Gold prices edged higher following the Labor Departments report on consumer prices. Gold prices broke out above resistance on Friday following a softer than expected employment report but has since ease and forming a bull flag continuation pattern.
Gold prices edged higher on Wednesday, but appears to be forming a bull flag pattern which is a pause that refreshes higher. The dollar edge higher following the slightly stronger than expected headline CPI report, paving the way for lower gold prices. Momentum is moving lower reflected by the fast stochastic, and the oscillator is printing a reading of 82, above the overbought trigger level of 80 which could foreshadow a correction. Momentum is decelerating as the MACD histogram is printing in the black with a flat trajectory which points to consolidation.
The Consumer Price where flat in November and this followed a 0.3% increase in October. It was the weakest reading in eight months. On a year over year basis CPI rose 2.2% slowing from October’s 2.5% rise. Excluding the volatile food and energy components, the CPI increased 0.2% percent, matching October’s gain. In the 12 months through November, the so-called core CPI increased 2.2% after climbing 2.1% in October. Expectations where for CPI to remain unchanged and the core CPI gaining 0.2 % in November.
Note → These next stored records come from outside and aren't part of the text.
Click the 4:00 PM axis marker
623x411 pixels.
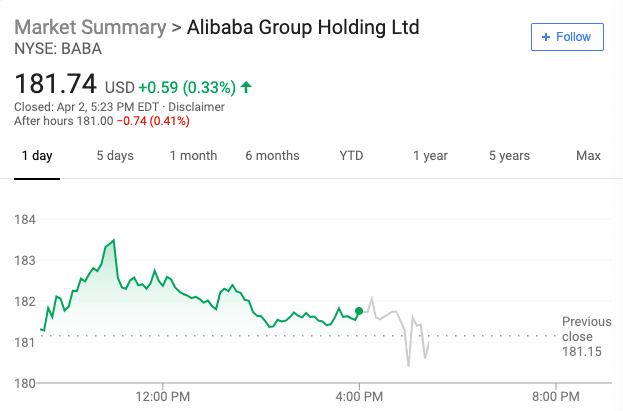click(x=359, y=396)
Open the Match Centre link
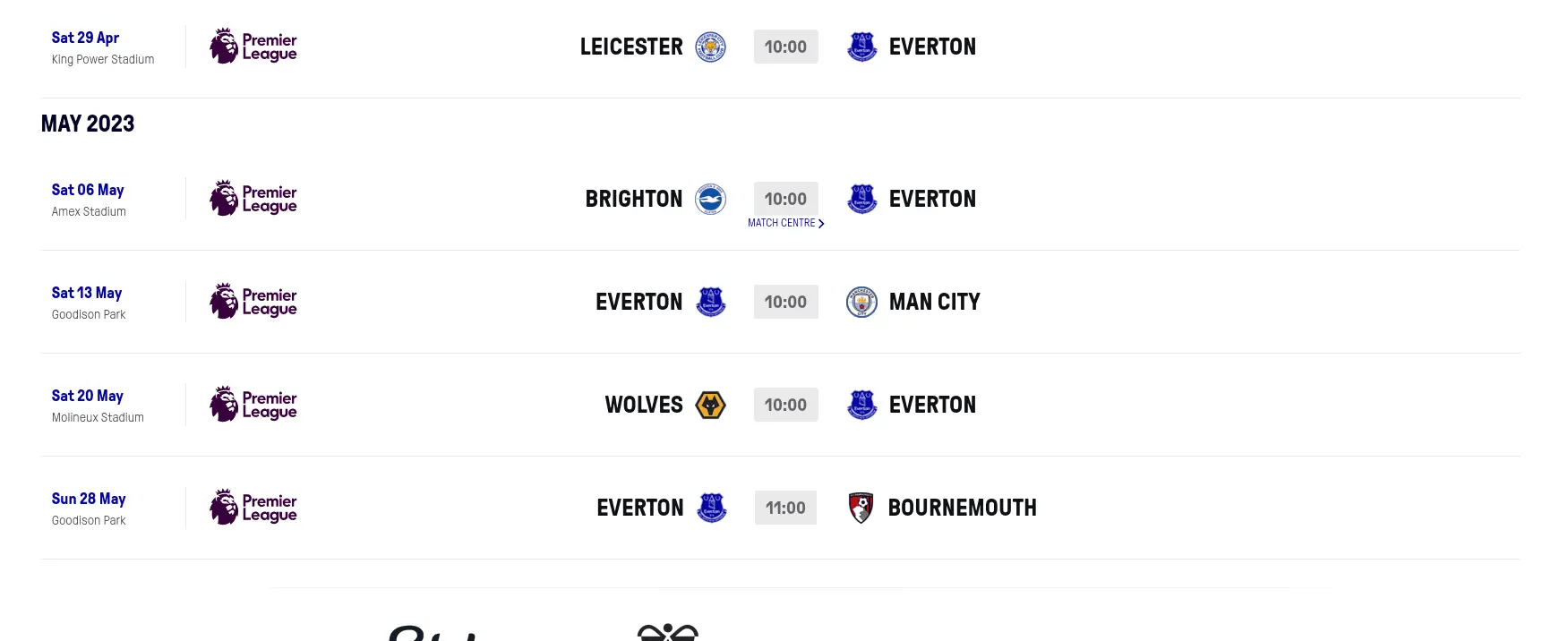The width and height of the screenshot is (1568, 641). point(782,223)
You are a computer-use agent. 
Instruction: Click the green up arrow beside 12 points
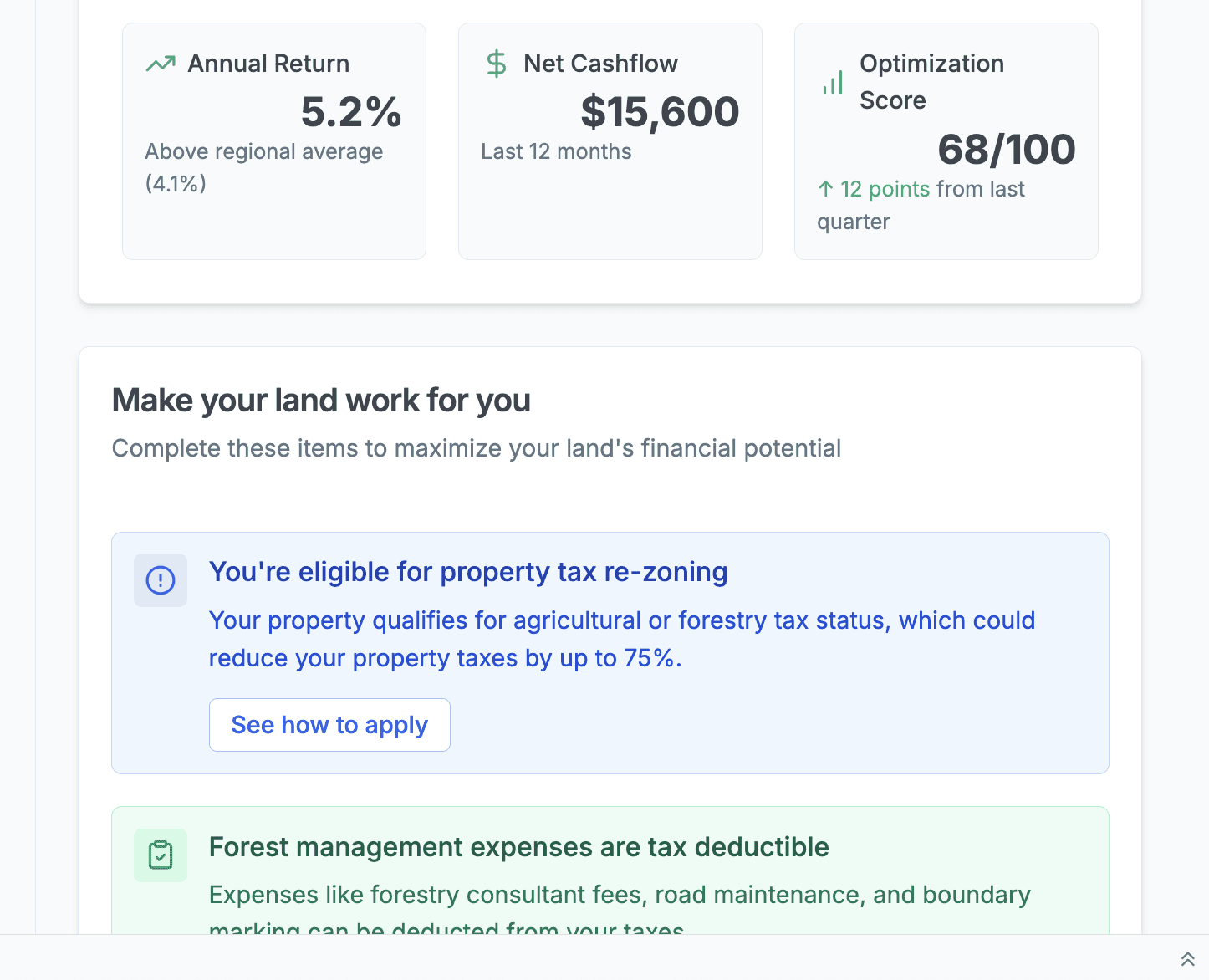coord(826,189)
While core prices remain firm, the inflation outlook is benign amid falling oil prices and signs of slowing economic growth both in the United States and overseas. A report on Tuesday showed producer prices edging up 0.1% in November after accelerating 0.6% in October.
In November, gasoline prices tumbled 4.2% after rebounding 3.0% in October. With oil prices falling sharply since October on signs of an economic slowdown, gasoline could become even cheaper. Brent crude oil prices have dropped almost 30%. Food prices rose 0.2% after dipping 0.1% in October. Food consumed at home gained 0.2% in November after dropping for two straight months.